* REQUIRED TASKS
a. Answer these questions using the Eurodollar discussion, one line each:
(i) Which two firms does the discussion cite as well-capitalized banks that still carried enormous leverage?
(ii) What does the discussion name as primary among the system's points of failure?
(iii) Which institution looked back at bank balance sheets after the crisis, and in what month and year?
b. Reproduce the part of the Eurodollar discussion starting with "Erik: So we’ve" and going on through "their balance sheets.".

* SOURCE DOCUMENT

*** Block opens ***

Bank B has constructed its balance sheet through short-term wholesale funding, borrowing from Bank A which is our stand-in for the money markets in the wholesale format, expanding their leverage as much as they possibly can. While at the same time doing so through engaging in derivative activities primarily, presenting themselves as little risk as possible.
I think what we’re really getting toward here is, you know, when Bear Stearns failed, how could it fail as a well-capitalized bank that had enormous leverage. I forget the exact number, it was 33 and 35 to one. Lehman Brothers, the same thing. These banks were well-capitalized by the basic standards, yet they had enormous leverage.
So what we’re revealing here is how that happened. How did these banks create money and credit from nothing so that what looked to be a sound system – especially for those, as we just said, inside of it – really wasn’t. In fact it was a dangerous system that included so many different points of failure. Primary among them was this geographical divide between the Eurodollar and the domestic system.
Erik: So we’ve been talking at quite some length now, Jeff, about the mechanics of how the Eurodollar system expanded. Let’s take a step back and look at the big picture of where this left us as we move on to Slide 54.
This whole process we’ve been discussing creates more and more Eurodollars. More and more dollars that are essentially money that’s been conjured out of thin air by these complex systems that banks use to manage their balance sheets.
How big is this whole picture by the time we get to the end game?
Jeff: That’s one of the biggest problems with all of this. The term “shadow banking” is appropriate. Because all of this stuff takes place not just outside of our view, but, as we’ve gone through throughout this presentation, it takes place outside of balance sheets or traditional accounting.
So all along we don’t really know exactly to what extent the Eurodollar system grew. And it wasn’t until after the crisis was over that people started to go back and take a look at exactly what or how big the system had gone.
One of those attempts was by the Bank for International Settlements in October 2009. They went out there and looked at bank balance sheets, and call reports, and BIS statements, and all sorts of stuff. And what they saw was that the outstanding stock of banks – when they use “banks” here they mean all global banks in all jurisdictions – their foreign offshore claims grew from $10 in 2000 to $34 trillion by the end of 2007.

*** Block closes ***

* DATA SUPPLIED
*** Block opens ***

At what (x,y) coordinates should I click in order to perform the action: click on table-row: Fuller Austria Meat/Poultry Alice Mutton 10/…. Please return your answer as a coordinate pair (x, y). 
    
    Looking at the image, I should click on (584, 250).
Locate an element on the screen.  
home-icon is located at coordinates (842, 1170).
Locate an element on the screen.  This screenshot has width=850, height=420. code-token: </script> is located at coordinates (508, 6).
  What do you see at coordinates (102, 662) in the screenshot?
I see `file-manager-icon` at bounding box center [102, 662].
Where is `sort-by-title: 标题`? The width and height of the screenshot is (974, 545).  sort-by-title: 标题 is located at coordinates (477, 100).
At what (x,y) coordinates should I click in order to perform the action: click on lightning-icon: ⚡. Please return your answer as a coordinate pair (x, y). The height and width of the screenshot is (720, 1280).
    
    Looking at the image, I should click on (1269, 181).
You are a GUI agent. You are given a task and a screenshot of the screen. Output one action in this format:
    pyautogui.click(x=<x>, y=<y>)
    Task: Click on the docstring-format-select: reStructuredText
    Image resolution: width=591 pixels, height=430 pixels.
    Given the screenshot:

*** Block closes ***

* RESPONSES FOR EACH TASK
a.
(i) Bear Stearns and Lehman Brothers
(ii) The geographical divide between the Eurodollar and the domestic system
(iii) The Bank for International Settlements, in October 2009

b.
Erik: So we’ve been talking at quite some length now, Jeff, about the mechanics of how the Eurodollar system expanded. Let’s take a step back and look at the big picture of where this left us as we move on to Slide 54.
This whole process we’ve been discussing creates more and more Eurodollars. More and more dollars that are essentially money that’s been conjured out of thin air by these complex systems that banks use to manage their balance sheets.